Logistic Regression

What is Logistic Regression?

Logistic regression is a regression algorithm that uses a logistic function on the input features to predict the class probability or directly the class label for the target variable. In the second case, the output represents a set of categories instead of continuous values, meaning that the logistic regression acts here as a classification technique. A typical data science use case for logistic regression is predicting the likelihood of customer churn.

 

How does Logistic Regression mathematically differ from Linear Regression?

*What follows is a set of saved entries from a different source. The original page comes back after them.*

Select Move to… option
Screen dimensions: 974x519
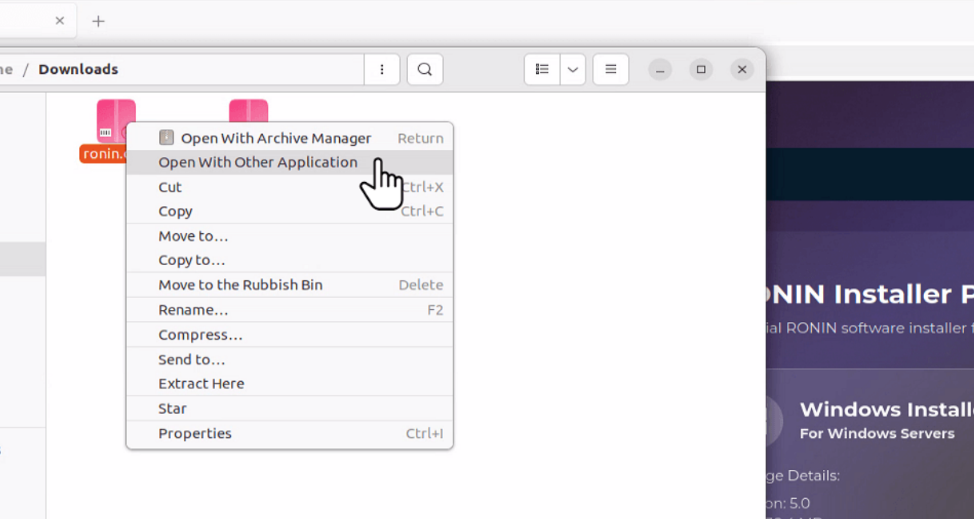click(x=193, y=236)
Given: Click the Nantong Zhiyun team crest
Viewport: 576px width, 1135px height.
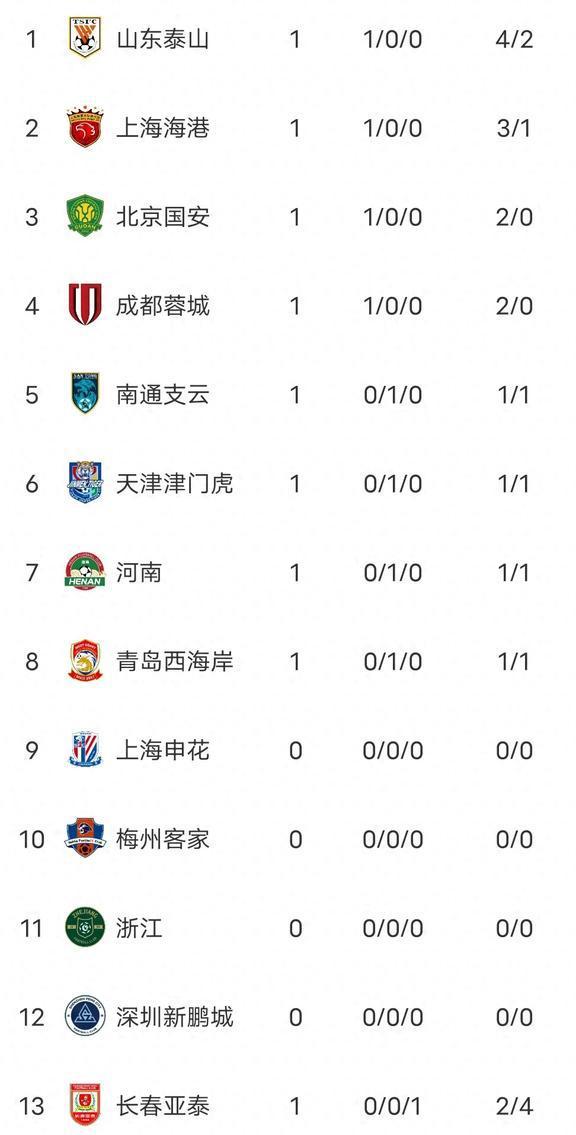Looking at the screenshot, I should pos(85,393).
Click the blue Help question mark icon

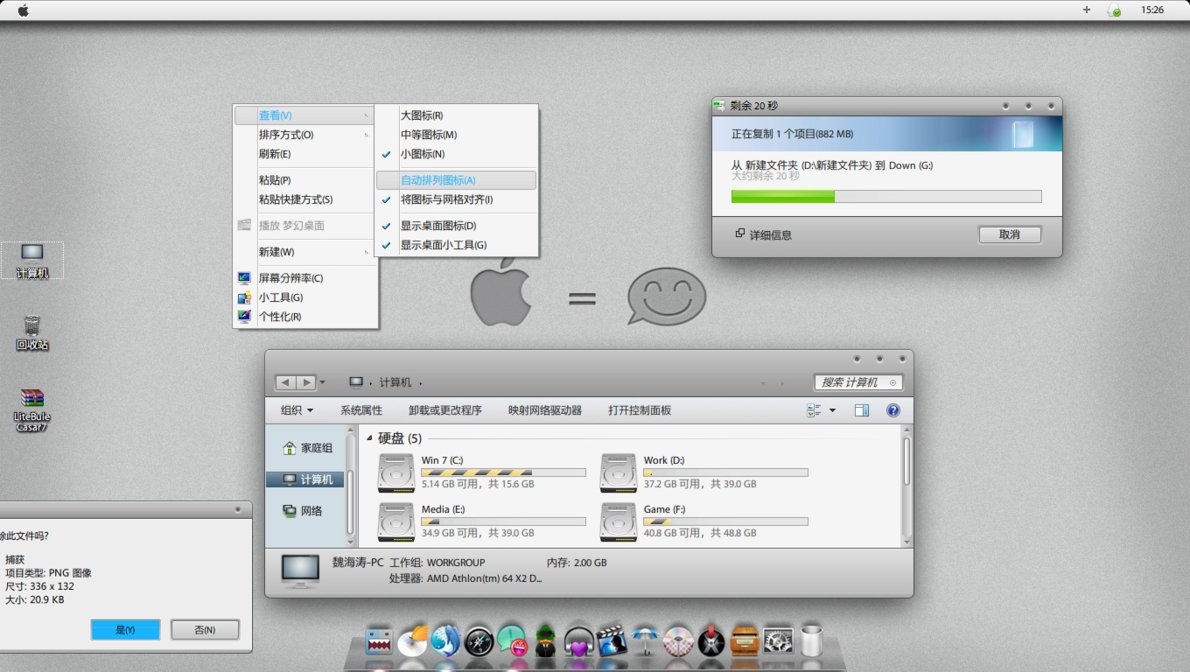(893, 410)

  • Linear regression predicts a continuous numerical output (such as estimating a temperature or a price), and its output can theoretically range from negative to positive infinity.
  • Logistic regression, however, is designed to output a probability value bounded strictly between 0 and 1. It achieves this by taking the standard linear equation and passing its result through a specific non-linear transformation function, making it explicitly suitable for classification rather than continuous forecasting.

 

What are the primary types of Logistic Regression models?

The algorithm is categorized into three types based on the structure of the target variable:

  • Binary Logistic Regression: The target variable has exactly two mutually exclusive outcomes (e.g., predicting whether an email is "Spam" or "Not Spam").
  • Multinomial Logistic Regression: The target variable has three or more possible discrete outcomes with no quantitative significance or order (e.g., predicting whether a user will click on Ad A, Ad B, or Ad C).
  • Ordinal Logistic Regression: The target variable has three or more possible outcomes that have a strict, defined hierarchy or ranking (e.g., predicting a customer satisfaction rating of "Poor", "Average", or "Excellent").